***** Data for the task *****

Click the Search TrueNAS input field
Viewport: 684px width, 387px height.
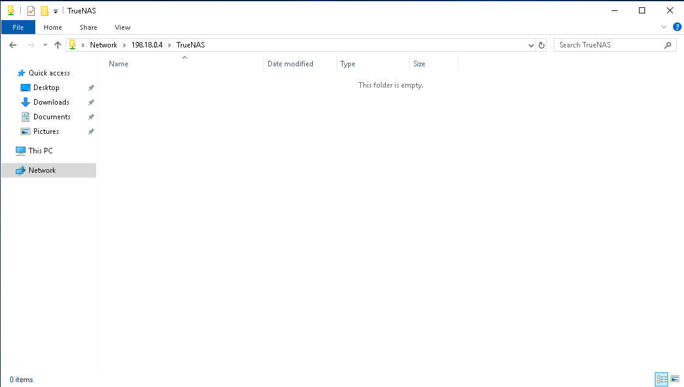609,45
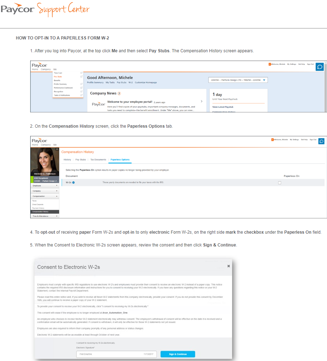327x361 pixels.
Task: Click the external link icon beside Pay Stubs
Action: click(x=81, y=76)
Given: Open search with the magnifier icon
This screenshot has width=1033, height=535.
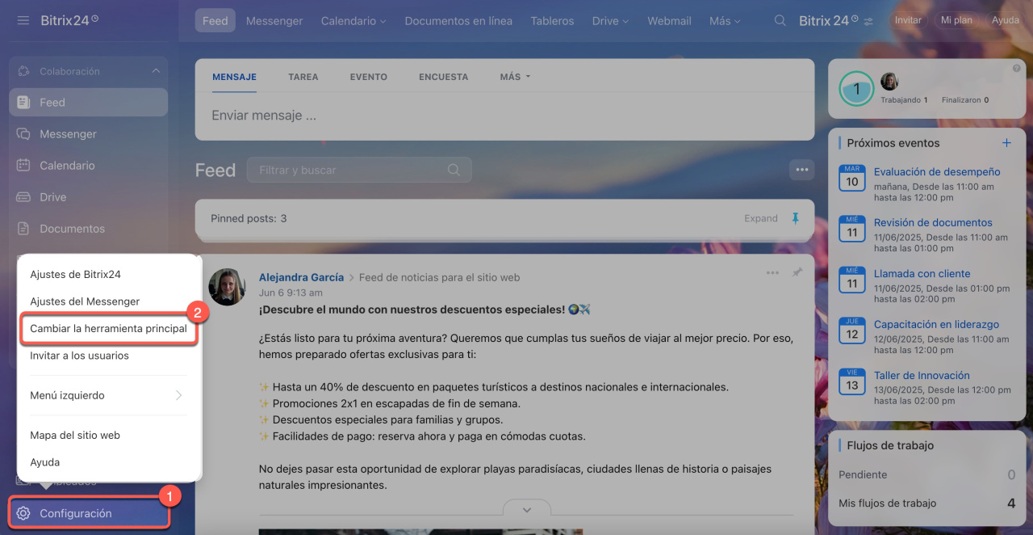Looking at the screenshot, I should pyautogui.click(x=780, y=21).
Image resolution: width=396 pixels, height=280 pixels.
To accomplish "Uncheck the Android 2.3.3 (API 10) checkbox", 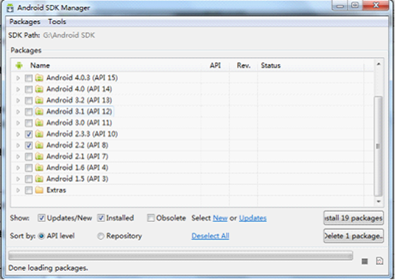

*****

Exercise prompt:
What's needed here is an exact repeat of all the records above, pictures excluded.

Written solution:
Click the Search TrueNAS input field
Viewport: 684px width, 387px height.
609,45
327x361 pixels.
Task: Click the external link icon beside Pay Stubs
Action: click(x=81, y=76)
Given: Open search with the magnifier icon
This screenshot has width=1033, height=535.
Looking at the screenshot, I should pyautogui.click(x=780, y=21).
Image resolution: width=396 pixels, height=280 pixels.
To accomplish "Uncheck the Android 2.3.3 (API 10) checkbox", 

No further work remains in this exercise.